A couple of counterpoints:

  • it is no easier (in principle) to reason about pure code than code in the Identity monad (because they are the same thing)
  • it is often easier (in practice) to reason about code written in the State monad than the equivalent pure code that hand-threads the state parameter (because the monad captures much of the book keeping you would otherwise have to do by hand)

So I don’t think it’s clear that monadic code always hinders reasoning.

In fact I would say it’s generally easiest to reason about code that is written in the “appropriate monad”, neither “too much monadic” (IORefs in IO) nor “too little monadic” (manually threading state parameters) but “just right monadic” (State).

1 Like

I don’t think so. The only thing you can do with the result of that partial application is apply it again. You can’t scrutinize the code.

That spec is not exact. At best it’s over, approximating. Arguably, the only environment-independent computations are those of the form f <$> pure x; which are those that don’t need to be in IO in the first place.

Just to be clear, what I’m trying to argue is that there are many legitimate uses of unsafePerformIO for running computations that albeit not being env-independen or side-effect free (whatever that even means), are still perfectly safe to be used.

That starts to be something much more satisfactory that we might have a chance at formalizing and understanding. In fact, its not too far from the ideas proposed by Schmidt-Schauß on the papers that @atravers suggested.

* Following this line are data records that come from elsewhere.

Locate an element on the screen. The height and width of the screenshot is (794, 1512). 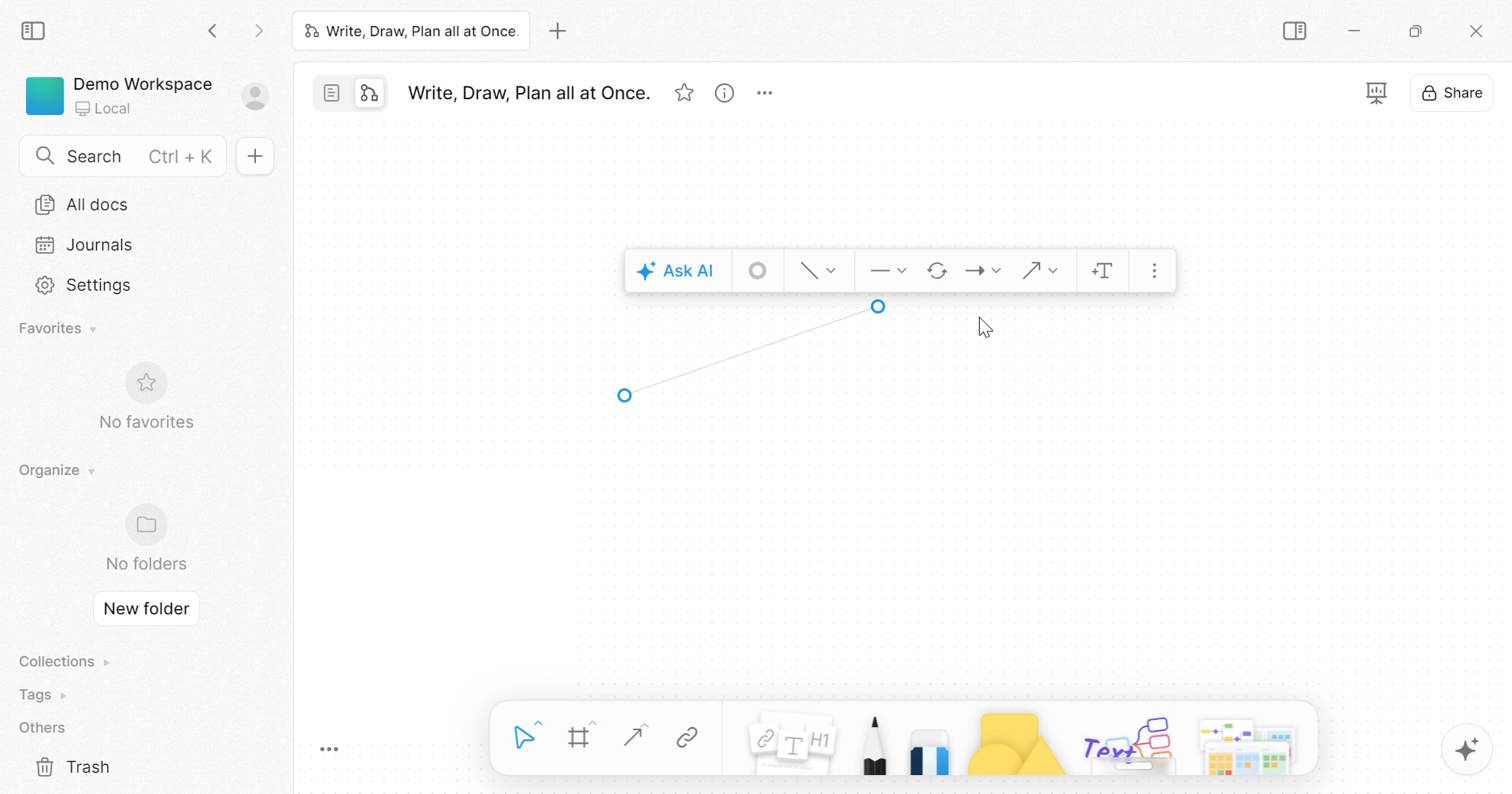
Minimize is located at coordinates (1359, 34).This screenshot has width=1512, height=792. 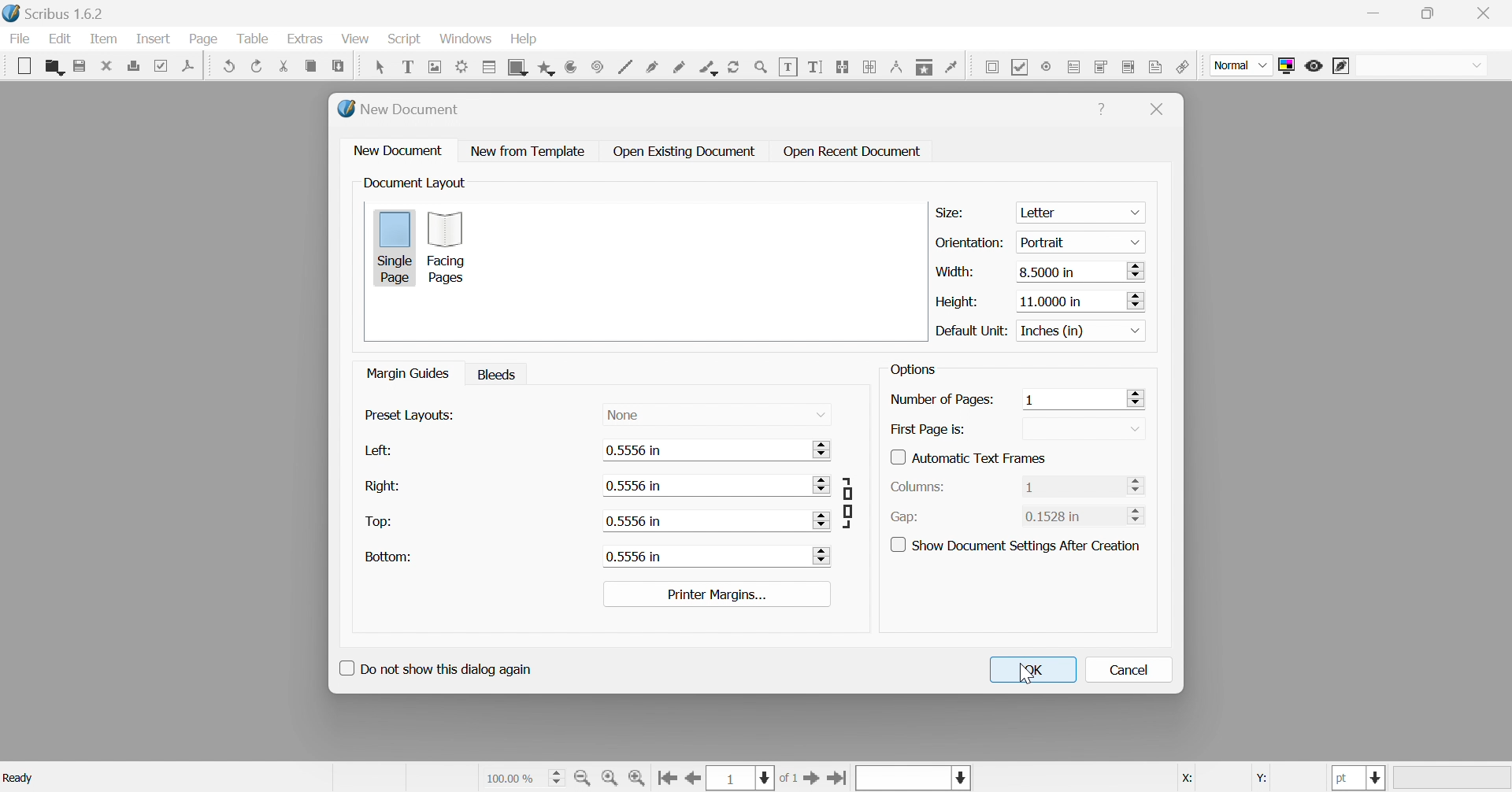 I want to click on options, so click(x=913, y=369). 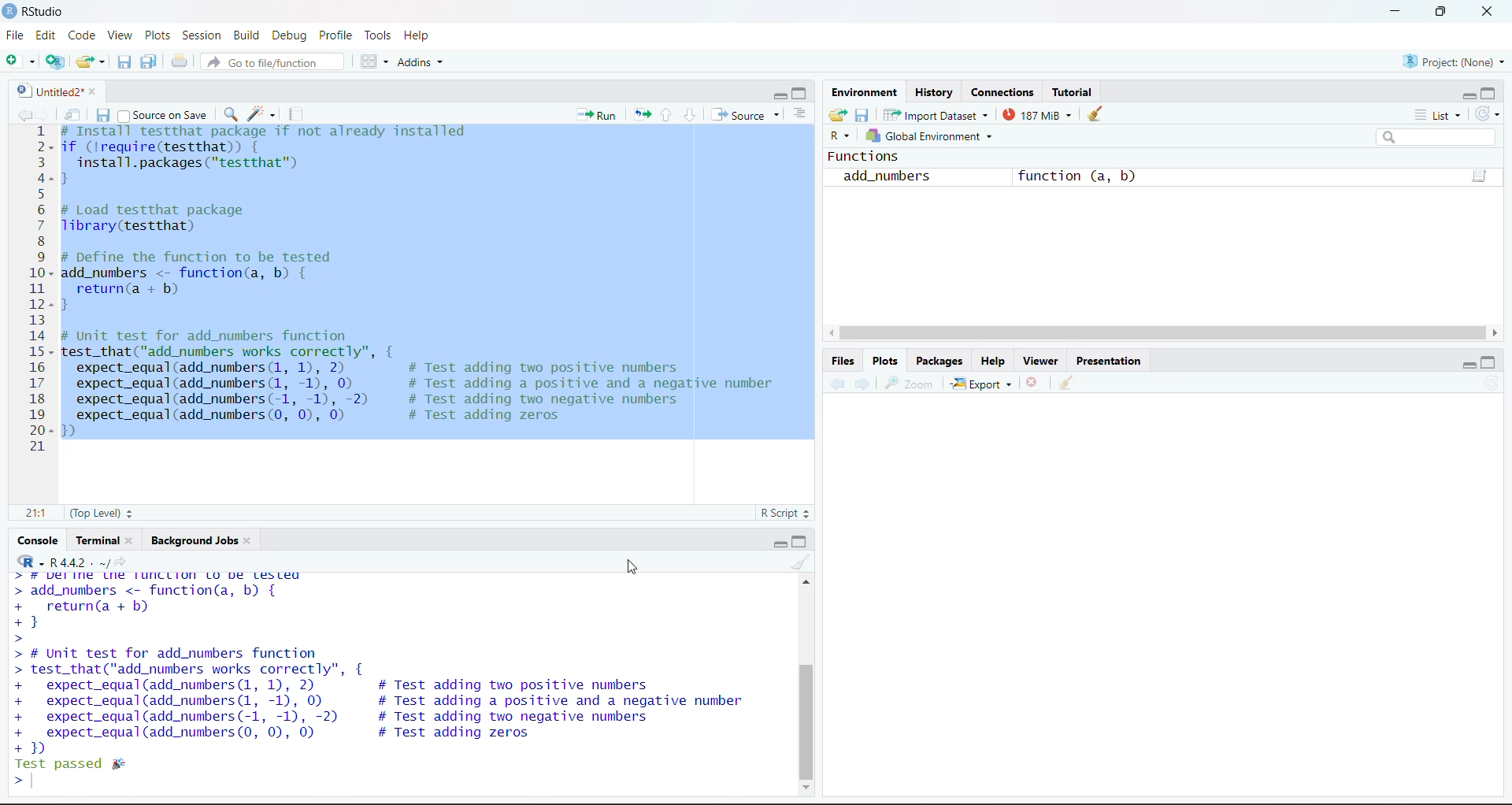 What do you see at coordinates (1490, 93) in the screenshot?
I see `maximize` at bounding box center [1490, 93].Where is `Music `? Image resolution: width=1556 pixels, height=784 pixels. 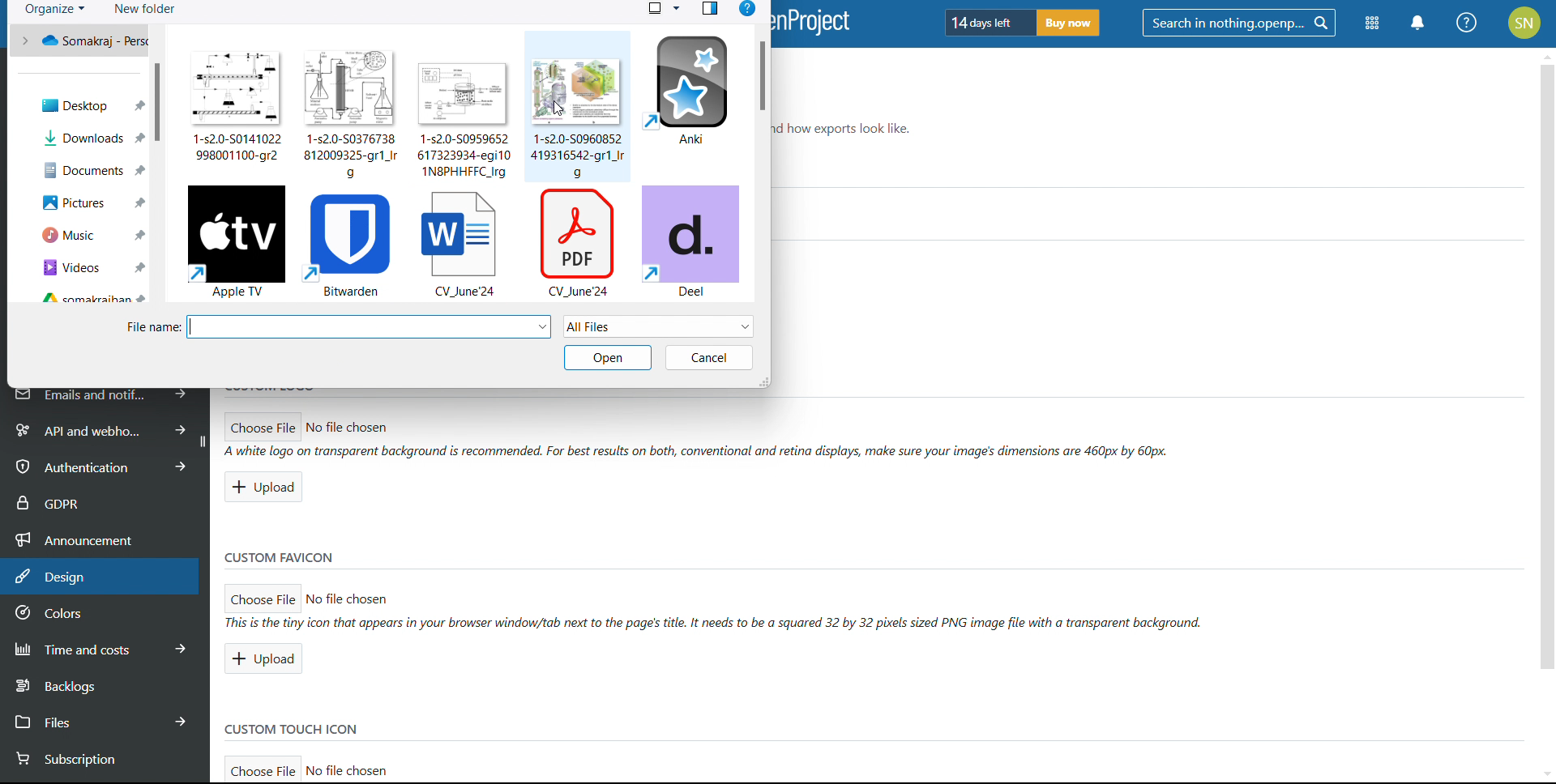 Music  is located at coordinates (89, 235).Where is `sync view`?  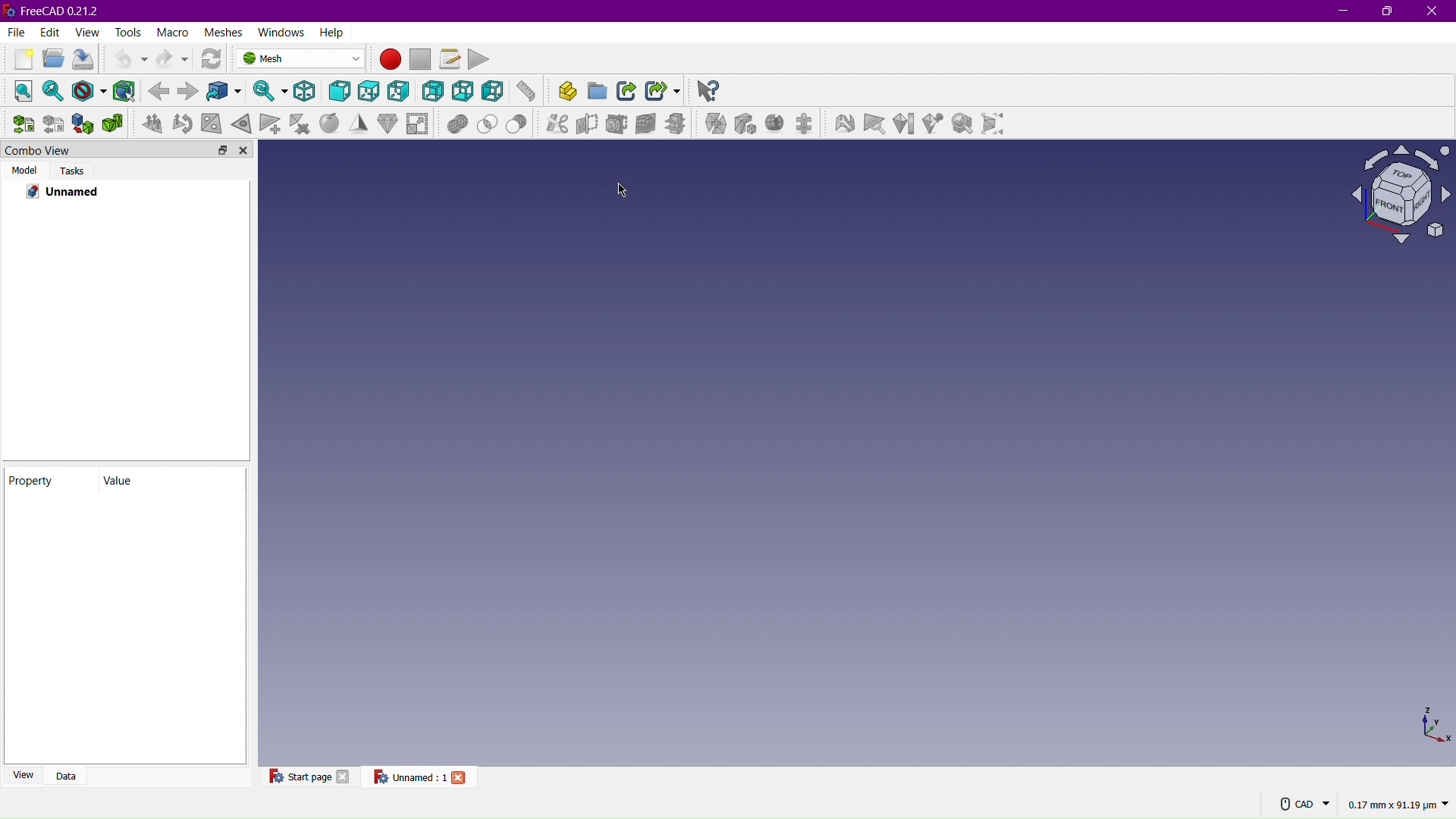 sync view is located at coordinates (265, 92).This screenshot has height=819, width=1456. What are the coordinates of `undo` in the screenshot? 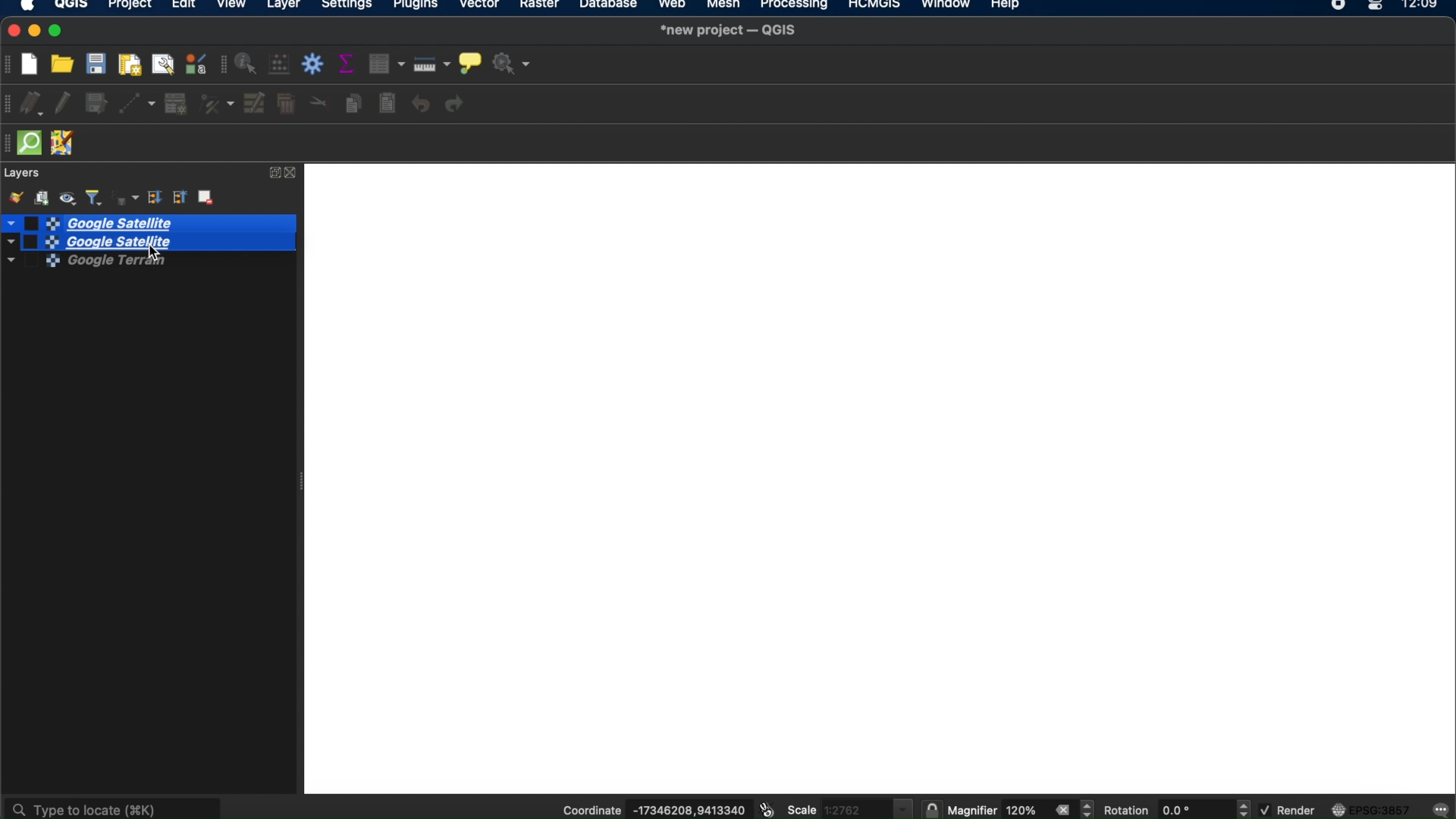 It's located at (421, 105).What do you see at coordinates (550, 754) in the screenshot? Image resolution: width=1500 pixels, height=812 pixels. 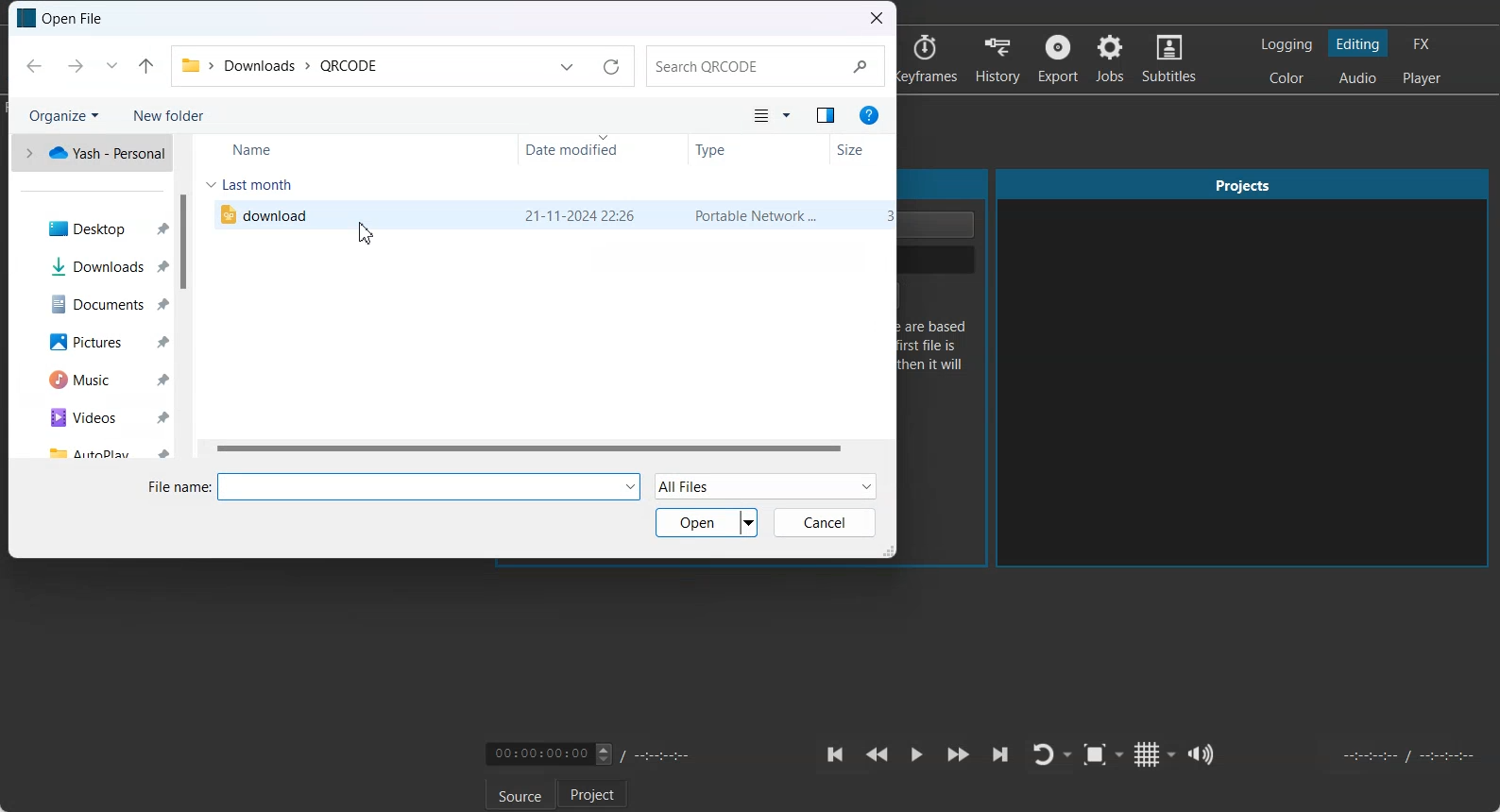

I think what is central to your distinction is that Identity and State s are honest monads – i.e., can be interpreted in a suitable mathematical domain with a suitable equality and can be proven to satisfy the monad laws – IO is not a monad in that sense. For one, what should the suitable equality be for IO? This makes it effectively impossible to formally reason about it.

I side with @jaror and I prefer pure code. Actually, just last week we got bitten by monadic code when a ListT was introduced into the stack, but we forgot that it comes with a MonadFail instance that simply returns the emtpy list. We did not have an easy time finding this bug. We needed the transformer version because we wanted to avoid unsafePerformIO and needed to thread a (MonadIO m) around.

Exactly, while A is evaluating it the first time (the MVar is taken) B applies it again, blocking on the MVar. For B to complete, A must finish. What guarantees do you have that a particular execution of pure code will run to completion? Will it remain live? Will it be GCed? Will the MVar be freed if it is GCed?